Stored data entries
[Start of section]

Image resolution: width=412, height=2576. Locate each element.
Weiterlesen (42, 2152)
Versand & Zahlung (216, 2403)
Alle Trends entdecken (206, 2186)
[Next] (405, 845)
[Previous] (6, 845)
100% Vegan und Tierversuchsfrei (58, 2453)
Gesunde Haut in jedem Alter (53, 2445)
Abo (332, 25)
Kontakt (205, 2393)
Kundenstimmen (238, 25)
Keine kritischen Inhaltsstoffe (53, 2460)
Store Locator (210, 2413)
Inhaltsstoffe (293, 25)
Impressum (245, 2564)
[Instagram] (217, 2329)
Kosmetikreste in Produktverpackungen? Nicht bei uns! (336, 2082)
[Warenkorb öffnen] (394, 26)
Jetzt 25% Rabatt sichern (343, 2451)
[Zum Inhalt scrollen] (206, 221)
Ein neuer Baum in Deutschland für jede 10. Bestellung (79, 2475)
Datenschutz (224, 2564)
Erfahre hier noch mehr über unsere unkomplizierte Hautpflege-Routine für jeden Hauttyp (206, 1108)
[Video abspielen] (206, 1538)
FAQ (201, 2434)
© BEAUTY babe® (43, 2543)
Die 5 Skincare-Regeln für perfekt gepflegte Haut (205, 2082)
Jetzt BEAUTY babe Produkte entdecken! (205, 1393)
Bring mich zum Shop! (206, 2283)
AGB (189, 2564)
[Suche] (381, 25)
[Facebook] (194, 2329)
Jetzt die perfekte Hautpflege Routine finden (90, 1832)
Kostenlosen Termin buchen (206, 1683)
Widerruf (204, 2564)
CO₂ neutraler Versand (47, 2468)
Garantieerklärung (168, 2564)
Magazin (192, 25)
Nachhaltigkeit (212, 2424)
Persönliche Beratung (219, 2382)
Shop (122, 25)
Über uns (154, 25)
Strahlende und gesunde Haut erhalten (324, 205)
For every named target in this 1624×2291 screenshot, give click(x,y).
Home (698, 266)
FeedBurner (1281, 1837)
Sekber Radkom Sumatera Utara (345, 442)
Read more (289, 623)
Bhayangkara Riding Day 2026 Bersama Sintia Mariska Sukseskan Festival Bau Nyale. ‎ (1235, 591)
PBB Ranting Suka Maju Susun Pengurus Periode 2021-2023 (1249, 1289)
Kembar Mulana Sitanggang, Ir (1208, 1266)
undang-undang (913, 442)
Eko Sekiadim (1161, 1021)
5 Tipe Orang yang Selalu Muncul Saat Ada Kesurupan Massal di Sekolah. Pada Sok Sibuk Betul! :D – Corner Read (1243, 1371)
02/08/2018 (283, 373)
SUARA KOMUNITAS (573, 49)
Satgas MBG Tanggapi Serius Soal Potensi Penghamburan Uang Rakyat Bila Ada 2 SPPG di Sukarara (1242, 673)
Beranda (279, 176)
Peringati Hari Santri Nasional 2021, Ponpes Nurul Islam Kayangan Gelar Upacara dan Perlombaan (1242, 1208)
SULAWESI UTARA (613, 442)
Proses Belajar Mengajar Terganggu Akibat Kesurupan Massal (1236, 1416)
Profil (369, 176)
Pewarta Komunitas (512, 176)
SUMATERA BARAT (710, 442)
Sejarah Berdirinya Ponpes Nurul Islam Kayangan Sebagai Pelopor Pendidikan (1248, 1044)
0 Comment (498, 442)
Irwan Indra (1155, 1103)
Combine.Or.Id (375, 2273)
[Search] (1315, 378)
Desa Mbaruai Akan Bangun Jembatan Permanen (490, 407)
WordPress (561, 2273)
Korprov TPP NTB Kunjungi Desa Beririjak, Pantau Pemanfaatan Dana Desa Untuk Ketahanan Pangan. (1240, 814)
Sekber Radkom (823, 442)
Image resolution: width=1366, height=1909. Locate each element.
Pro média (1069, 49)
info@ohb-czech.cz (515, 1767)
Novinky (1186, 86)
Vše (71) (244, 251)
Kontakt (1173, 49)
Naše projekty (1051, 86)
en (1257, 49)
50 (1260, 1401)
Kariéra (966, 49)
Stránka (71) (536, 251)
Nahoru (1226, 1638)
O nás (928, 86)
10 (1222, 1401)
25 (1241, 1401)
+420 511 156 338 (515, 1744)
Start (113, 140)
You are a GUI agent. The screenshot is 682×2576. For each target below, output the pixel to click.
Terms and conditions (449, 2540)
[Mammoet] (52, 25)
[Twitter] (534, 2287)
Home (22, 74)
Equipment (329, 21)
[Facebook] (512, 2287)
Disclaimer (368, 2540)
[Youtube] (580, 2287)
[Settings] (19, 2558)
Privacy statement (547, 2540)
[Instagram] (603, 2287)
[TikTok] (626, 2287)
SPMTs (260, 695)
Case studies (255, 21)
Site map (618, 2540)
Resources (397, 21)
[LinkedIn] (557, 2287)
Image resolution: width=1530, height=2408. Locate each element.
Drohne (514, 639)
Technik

[End of section]

The problem:
Across all the records, find the lines containing the word "target" and reproduce each one.

Reply to the task:
For every named target in this 1624×2291 screenshot, give click(x,y).
You are a GUI agent. The screenshot is 682×2576. For each target below, output the pixel to click.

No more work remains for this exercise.